Passage for review:
Among the 15 SNPs analyzed, snp7 was assigned the highest posterior probability of being a QTN (Figure 8). This SNP, which is a tag SNP, was also implicated by the analysis in Tate et al. [22]. However, the posterior probability of this SNP represents only 34 % of the posterior mass. Six additional SNPs are needed to encompass 90% of the posterior mass: snp6 (rs3812719), snp8 (rs490317), snp9 (rs2126152), snp10 (rs7601520), snp11 (rs2298771) and snp13 (rs7571204). The posterior distributions of the main effect, *a*, for each of these seven SNPs, conditional on it being a QTN, are very similar (Figure 8).

In summary, these data provide modest evidence of association between *SCN1A* and maximum dose of carbamazepine, and, among the SNPs analyzed, snp7 (rs3812718) appears to be the best candidate for being causal. A recent follow-up study appears to confirm this variant as being functionally important [24].

We described a new approach for analysis of association studies, with two important components: (i) it uses imputation of unknown genotypes, based on statistical modeling of patterns of LD, to allow untyped SNPs to be directly assessed for association with phenotype; (ii) it uses BFs, rather than *p-*values, to assess genotype–phenotype association.

The idea of trying to find associations between phenotypes and untyped variants is old, and underlies many existing methods for assessing association. In some cases this aim is implicit (e.g., testing for association between haplotypes and phenotypes can be thought of as an attempt to indirectly test untyped variants that may lie on a particular haplotype background), and in others it is explicit (to give just one example, Zöllner and Pritchard [25] place mutations on an estimated tree, and test resulting genotypes for association with phenotype). A key difference between our approach and these existing methods is that we focus on testing variants about which something is known (i.e., SNPs that are known to exist, and have documented patterns of LD), and exploiting this information. This idea, which seems in many ways more compelling than testing hypothetical untyped variants about which nothing is known, has been recently developed by several groups [5,26–31]. While there are, no doubt, multiple effective ways to implement the general strategy, attractive key features of our approach include the use of flexible statistical models for multi-locus LD to estimate missing genotypes, with uncertainty; and the use of Bayesian methods to account for uncertainty in estimated genotypes.

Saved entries
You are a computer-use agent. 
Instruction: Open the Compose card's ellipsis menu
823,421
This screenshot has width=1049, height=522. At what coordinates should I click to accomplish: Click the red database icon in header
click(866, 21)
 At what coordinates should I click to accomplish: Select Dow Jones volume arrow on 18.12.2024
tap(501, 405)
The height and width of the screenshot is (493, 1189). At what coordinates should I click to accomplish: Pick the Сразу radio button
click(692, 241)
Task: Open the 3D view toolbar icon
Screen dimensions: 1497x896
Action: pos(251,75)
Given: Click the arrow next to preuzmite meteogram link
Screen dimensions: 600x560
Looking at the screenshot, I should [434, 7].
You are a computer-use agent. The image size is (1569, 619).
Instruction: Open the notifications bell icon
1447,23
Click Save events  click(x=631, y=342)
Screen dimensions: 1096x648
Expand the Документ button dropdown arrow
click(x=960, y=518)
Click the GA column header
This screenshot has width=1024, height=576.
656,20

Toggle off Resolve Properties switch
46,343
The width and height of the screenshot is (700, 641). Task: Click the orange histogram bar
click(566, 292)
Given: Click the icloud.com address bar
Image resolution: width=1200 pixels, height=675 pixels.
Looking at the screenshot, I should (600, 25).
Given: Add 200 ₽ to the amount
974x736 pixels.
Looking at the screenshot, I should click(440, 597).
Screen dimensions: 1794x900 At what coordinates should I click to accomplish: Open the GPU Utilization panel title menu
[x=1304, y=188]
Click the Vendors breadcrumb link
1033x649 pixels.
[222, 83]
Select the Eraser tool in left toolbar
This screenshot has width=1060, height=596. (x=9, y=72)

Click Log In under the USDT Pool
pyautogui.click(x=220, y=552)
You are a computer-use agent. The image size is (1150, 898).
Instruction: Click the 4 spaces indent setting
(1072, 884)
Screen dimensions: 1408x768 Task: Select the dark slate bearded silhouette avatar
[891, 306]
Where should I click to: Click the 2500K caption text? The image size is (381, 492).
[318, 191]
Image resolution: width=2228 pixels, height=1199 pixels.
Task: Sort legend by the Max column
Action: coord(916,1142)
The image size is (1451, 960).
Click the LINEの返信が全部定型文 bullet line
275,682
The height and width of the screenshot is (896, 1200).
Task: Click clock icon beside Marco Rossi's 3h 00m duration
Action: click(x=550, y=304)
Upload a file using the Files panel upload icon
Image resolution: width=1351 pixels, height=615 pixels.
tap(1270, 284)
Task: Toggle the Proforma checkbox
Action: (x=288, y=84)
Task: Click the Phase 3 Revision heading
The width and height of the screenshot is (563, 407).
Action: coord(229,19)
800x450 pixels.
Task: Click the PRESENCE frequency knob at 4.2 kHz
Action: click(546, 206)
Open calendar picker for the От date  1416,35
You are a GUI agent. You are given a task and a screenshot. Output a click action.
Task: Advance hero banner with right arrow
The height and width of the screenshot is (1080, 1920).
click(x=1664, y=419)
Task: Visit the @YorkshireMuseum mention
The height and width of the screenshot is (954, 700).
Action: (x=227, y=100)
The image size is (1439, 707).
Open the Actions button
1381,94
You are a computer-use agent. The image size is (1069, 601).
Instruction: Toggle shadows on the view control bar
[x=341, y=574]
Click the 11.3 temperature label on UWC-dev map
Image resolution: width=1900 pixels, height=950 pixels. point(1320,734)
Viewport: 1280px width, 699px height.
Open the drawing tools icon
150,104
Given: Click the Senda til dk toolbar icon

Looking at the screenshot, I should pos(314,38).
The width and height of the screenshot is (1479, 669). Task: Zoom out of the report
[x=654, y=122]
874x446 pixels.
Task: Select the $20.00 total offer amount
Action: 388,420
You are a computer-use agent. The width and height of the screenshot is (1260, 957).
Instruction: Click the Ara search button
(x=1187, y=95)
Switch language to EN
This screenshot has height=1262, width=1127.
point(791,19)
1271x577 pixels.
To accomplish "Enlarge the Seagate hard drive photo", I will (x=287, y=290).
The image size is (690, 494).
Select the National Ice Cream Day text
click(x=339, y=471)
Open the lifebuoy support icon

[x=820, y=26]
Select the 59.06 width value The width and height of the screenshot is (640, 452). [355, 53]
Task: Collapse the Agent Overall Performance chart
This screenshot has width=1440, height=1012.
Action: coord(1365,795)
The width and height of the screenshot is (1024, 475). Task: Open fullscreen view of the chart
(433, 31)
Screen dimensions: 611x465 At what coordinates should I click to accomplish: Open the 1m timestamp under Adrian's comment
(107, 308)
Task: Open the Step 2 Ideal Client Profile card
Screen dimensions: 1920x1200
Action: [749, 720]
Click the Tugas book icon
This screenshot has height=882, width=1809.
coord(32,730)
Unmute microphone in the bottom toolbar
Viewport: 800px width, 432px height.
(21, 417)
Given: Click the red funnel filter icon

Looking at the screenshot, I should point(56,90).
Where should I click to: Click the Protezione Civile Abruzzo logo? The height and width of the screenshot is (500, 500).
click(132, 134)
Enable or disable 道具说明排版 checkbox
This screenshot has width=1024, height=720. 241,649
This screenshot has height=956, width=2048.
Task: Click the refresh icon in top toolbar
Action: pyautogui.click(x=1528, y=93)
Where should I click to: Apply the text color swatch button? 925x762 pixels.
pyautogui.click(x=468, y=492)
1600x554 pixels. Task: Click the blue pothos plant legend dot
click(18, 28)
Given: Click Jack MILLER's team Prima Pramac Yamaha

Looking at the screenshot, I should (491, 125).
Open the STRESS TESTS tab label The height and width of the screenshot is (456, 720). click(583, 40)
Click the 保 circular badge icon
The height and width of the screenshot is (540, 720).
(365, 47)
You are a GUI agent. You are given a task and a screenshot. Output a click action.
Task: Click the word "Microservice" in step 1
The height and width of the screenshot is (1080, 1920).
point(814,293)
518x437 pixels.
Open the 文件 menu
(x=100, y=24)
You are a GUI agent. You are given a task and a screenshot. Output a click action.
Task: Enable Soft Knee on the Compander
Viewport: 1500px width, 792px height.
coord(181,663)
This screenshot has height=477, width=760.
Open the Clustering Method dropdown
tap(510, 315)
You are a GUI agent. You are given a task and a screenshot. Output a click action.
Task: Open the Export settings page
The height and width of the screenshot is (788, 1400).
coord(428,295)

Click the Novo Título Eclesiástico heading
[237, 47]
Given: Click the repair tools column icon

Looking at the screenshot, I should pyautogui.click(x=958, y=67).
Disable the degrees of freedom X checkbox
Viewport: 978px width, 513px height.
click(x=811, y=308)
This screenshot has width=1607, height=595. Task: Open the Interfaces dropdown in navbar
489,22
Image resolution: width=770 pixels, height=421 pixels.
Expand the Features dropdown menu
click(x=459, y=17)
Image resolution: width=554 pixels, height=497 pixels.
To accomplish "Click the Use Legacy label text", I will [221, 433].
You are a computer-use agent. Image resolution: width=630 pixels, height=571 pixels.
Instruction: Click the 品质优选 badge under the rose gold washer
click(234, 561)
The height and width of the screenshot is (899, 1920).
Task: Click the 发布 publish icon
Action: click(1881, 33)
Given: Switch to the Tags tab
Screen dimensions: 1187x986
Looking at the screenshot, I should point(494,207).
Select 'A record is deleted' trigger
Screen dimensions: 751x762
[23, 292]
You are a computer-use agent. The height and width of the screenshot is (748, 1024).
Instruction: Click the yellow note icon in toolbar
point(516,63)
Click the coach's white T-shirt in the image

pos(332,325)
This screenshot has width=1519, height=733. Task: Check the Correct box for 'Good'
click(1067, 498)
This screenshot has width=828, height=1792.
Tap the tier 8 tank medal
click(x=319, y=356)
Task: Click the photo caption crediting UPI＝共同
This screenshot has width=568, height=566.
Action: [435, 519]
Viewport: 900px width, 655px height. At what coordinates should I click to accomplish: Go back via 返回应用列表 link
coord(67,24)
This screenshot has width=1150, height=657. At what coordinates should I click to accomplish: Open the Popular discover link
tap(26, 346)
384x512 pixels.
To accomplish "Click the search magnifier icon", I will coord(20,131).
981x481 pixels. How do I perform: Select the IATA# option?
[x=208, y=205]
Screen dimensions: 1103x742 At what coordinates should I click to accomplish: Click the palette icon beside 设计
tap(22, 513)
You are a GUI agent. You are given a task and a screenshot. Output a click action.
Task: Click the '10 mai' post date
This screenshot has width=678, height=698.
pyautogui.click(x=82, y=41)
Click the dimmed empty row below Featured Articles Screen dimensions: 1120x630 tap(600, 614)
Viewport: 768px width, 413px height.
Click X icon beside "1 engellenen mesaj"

Exercise brief:
In the passage on genetic association analysis, what share of the posterior mass does the posterior probability of snp7 represent?

Written solution:
It represents only 34% of the posterior mass.